◆ Requirements
Can you copy word for word the lines from the one containing "You are a computer-use" up to and including the last of the lines below, leaving the pictures out?

◆ Raw data
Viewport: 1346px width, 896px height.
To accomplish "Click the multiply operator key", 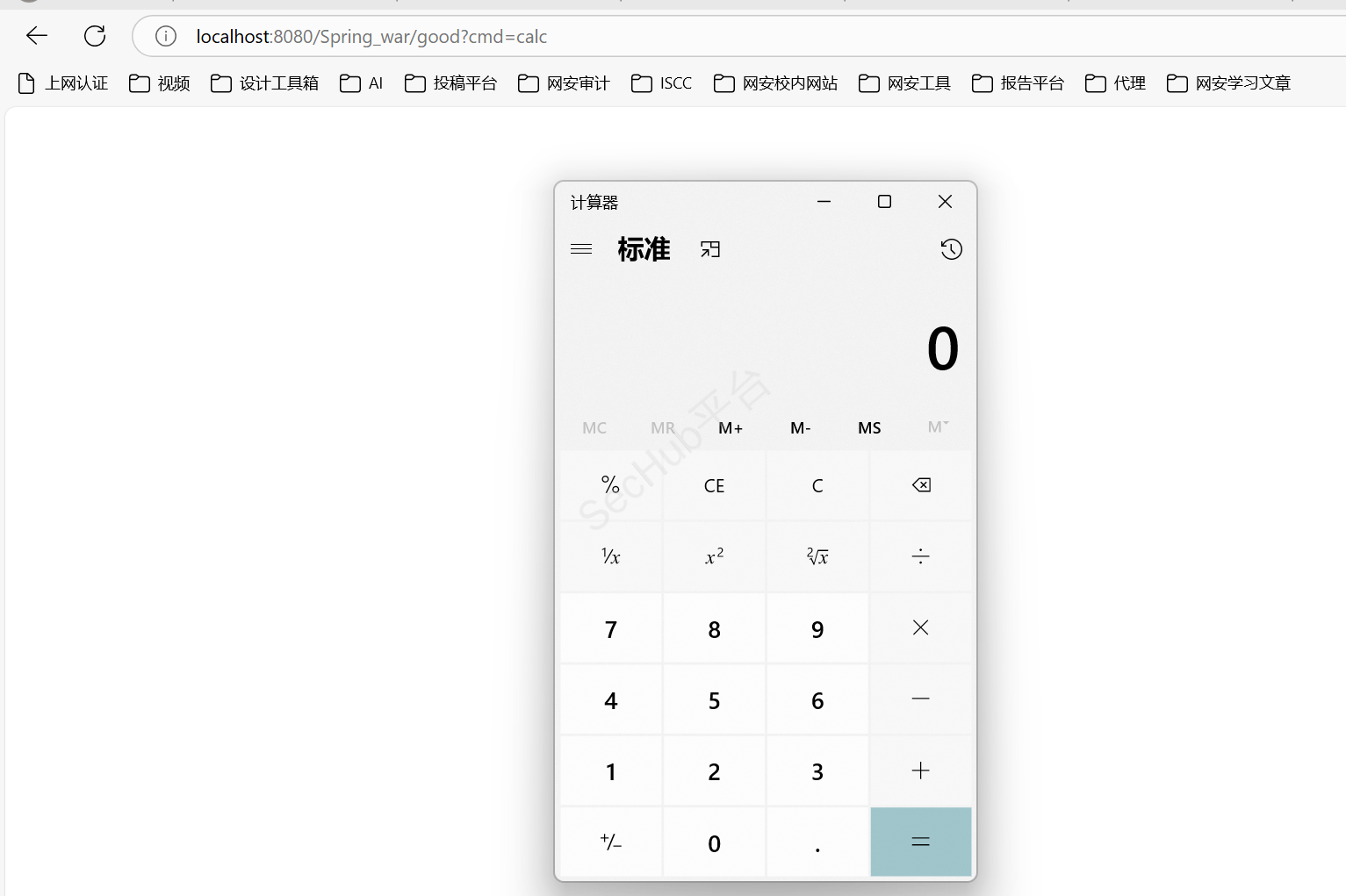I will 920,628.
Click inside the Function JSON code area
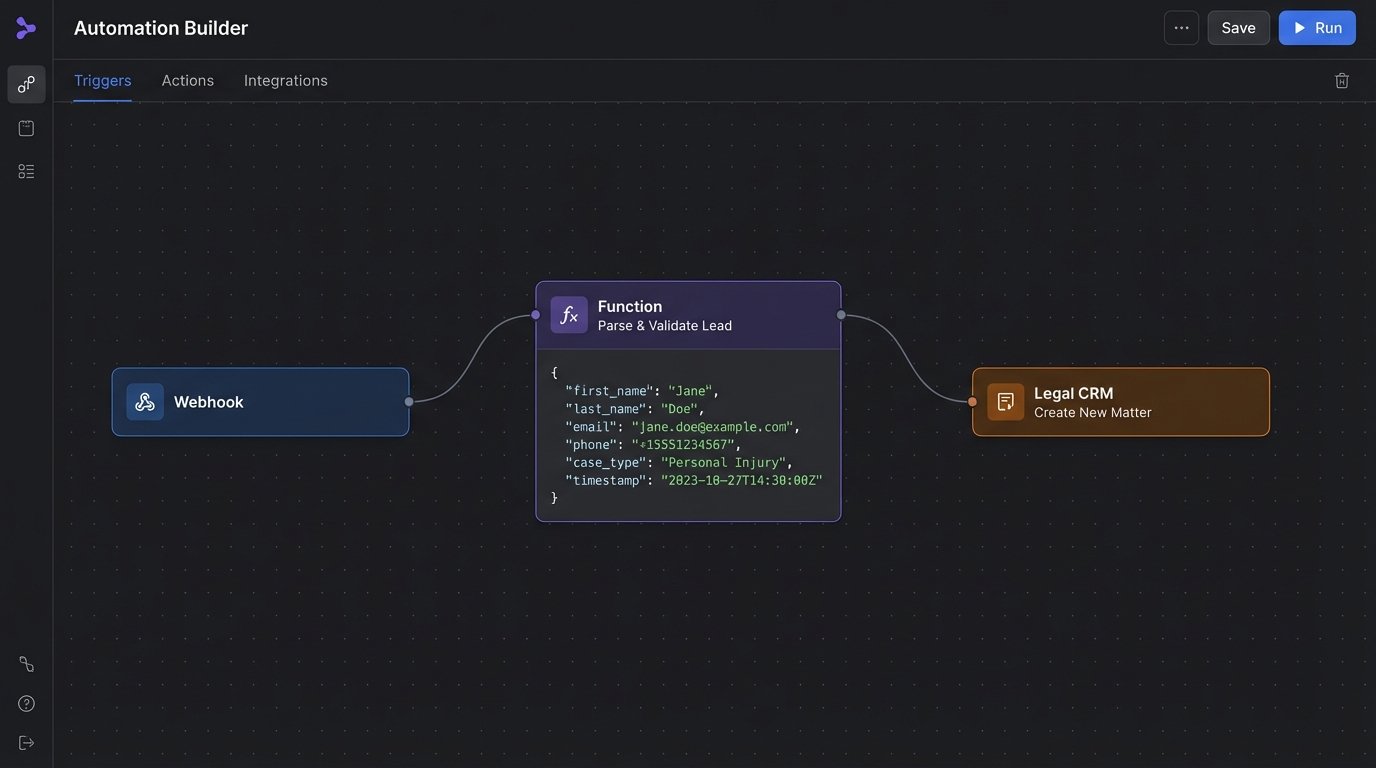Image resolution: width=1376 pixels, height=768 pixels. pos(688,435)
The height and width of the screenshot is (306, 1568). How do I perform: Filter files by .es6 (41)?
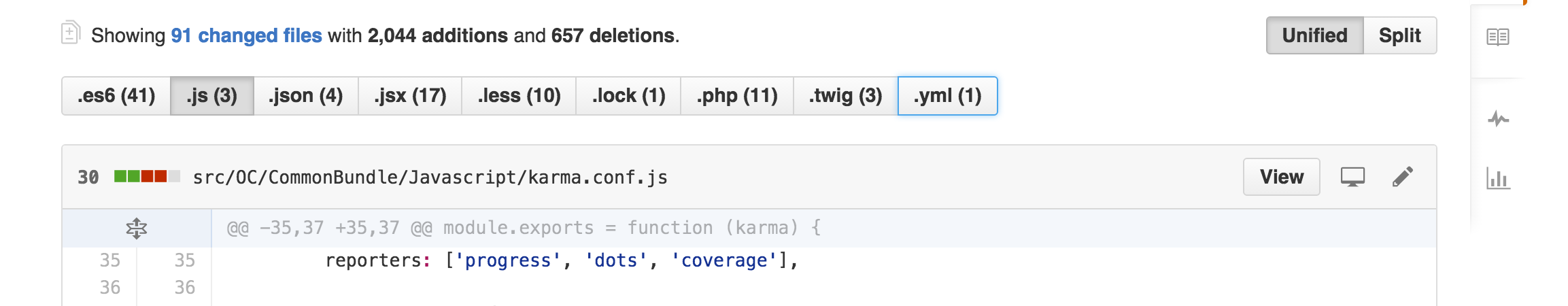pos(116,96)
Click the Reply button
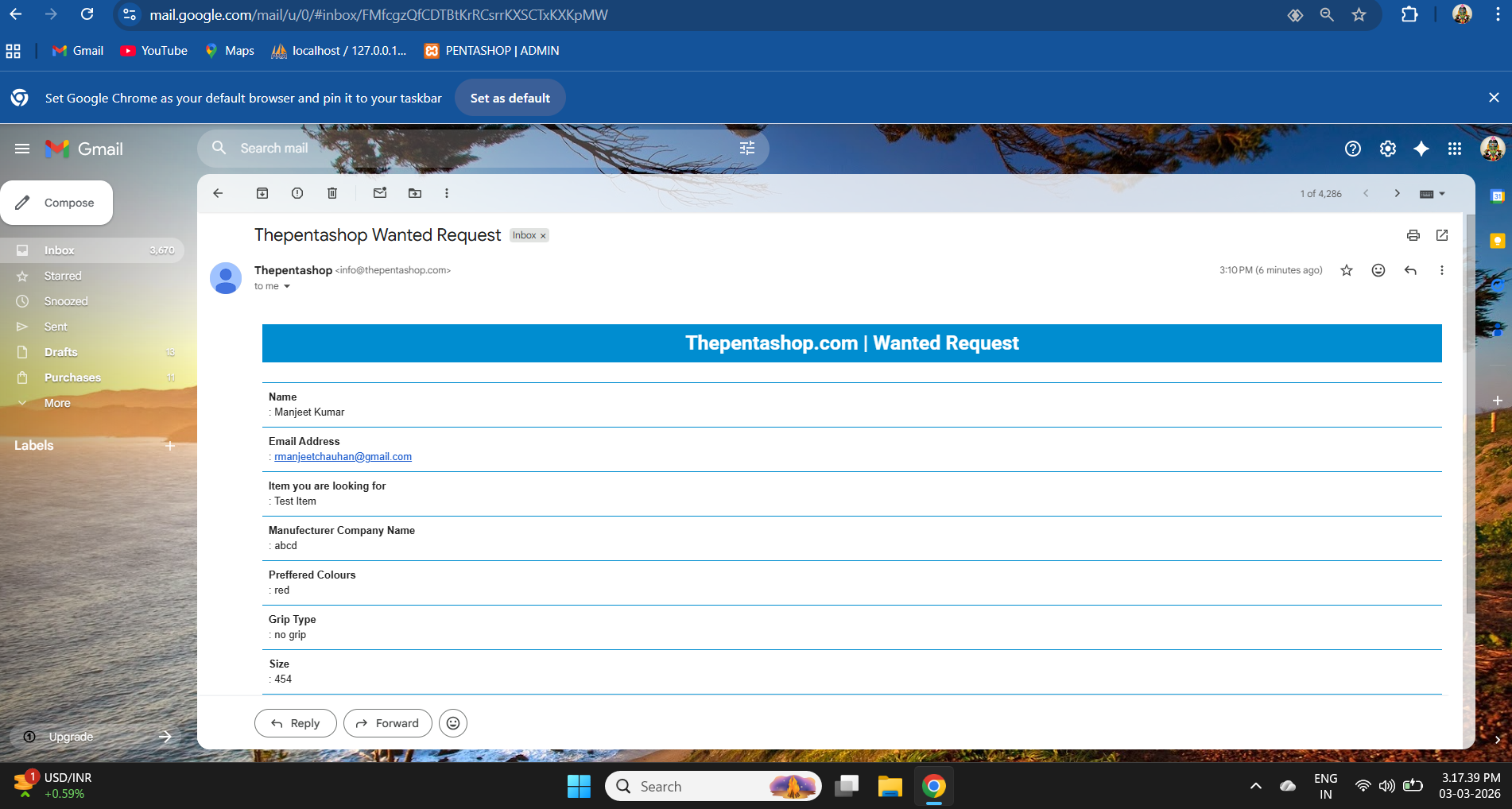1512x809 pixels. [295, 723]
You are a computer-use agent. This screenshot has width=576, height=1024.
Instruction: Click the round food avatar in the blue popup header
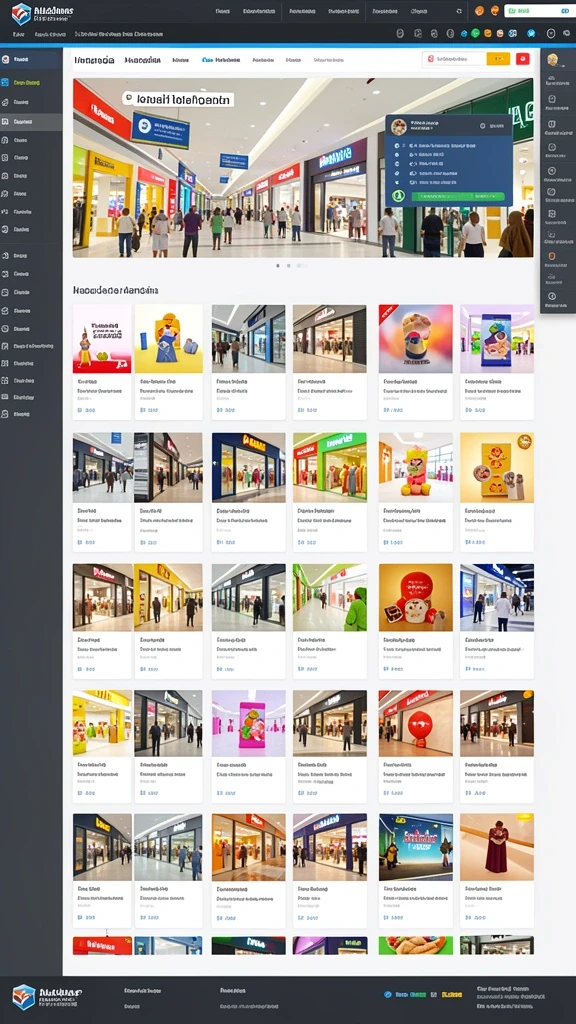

◆ Solution to this problem
You are a computer-use agent. This screenshot has width=576, height=1024.
Instruction: Click the round food avatar in the blue popup header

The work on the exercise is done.